メディアテークの近代的な建築との相性も個人的には良かったと思います。
記憶の世界と現実世界がごちゃ混ぜになっているような感じで…
メディアテークを出る頃には、雪が止んでいました。現実に戻ってきたな、とふと思いました。
帰りにチェンソーマンの新刊を買って帰ったのですが、そこで出てきたセリフが今日の展示を見た後だととても沁みました。

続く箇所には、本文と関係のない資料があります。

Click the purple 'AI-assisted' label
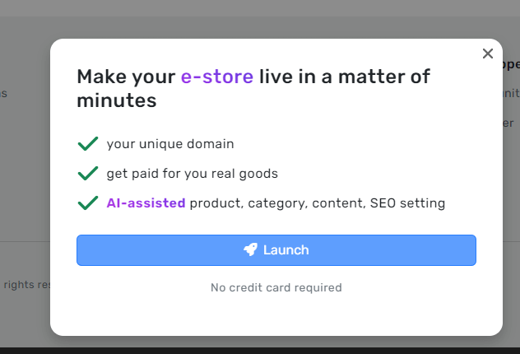Viewport: 520px width, 354px height. coord(146,203)
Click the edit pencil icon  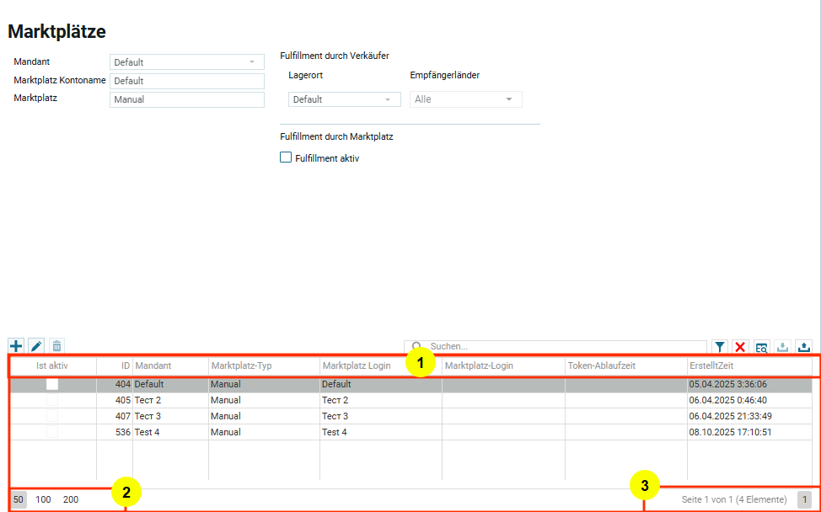pos(36,346)
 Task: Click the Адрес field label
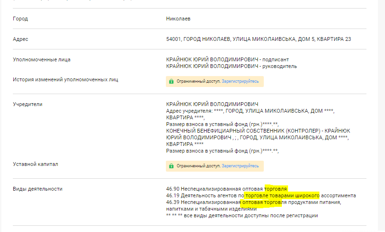pyautogui.click(x=21, y=39)
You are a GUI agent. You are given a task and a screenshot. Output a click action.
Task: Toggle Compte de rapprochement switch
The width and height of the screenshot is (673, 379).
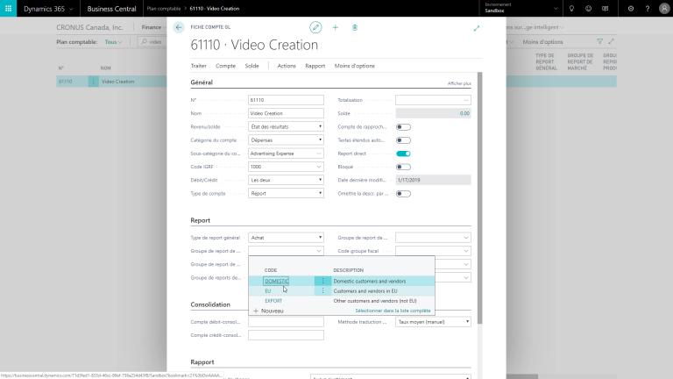[403, 126]
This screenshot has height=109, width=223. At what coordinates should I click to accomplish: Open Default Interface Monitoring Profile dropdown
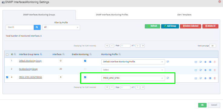click(133, 62)
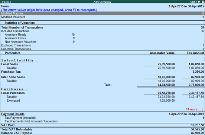Select Balance CST Payable row
The height and width of the screenshot is (135, 205).
point(103,133)
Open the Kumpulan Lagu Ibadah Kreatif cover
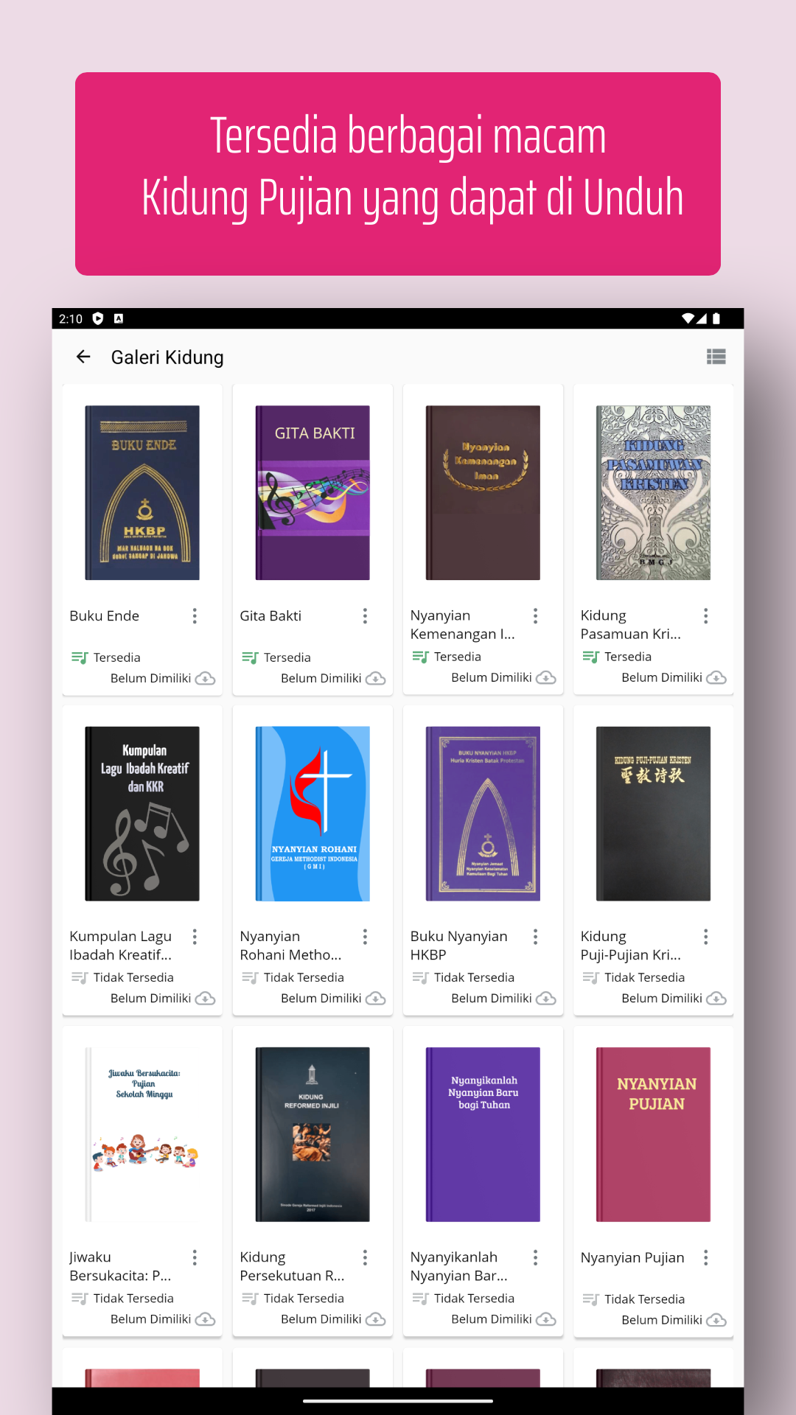This screenshot has width=796, height=1415. (142, 814)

「私も十本に一本くらいしか面白い映画には出会えないよ」
「でもその一本に人生を変えられたことがあるんだ」
チェンソーマン 第39話「きっと泣く」台詞一部
展示は1月12日までやっているので、まだ行かれてない方は是非行ってみて下さい。
⻘野⽂昭 ものの, ねむり, 越路⼭, こえ
「なおす」ことを主題に、家具や日用品 などを用いながら廃棄物の欠損箇所を補完することで、新たな形態を生みだしている美術作家 青野文昭。長く仙台で活動してきた青野のこれまでの作品とともに、震災以後の表現の変化もふまえた、新たな展望を紹介します。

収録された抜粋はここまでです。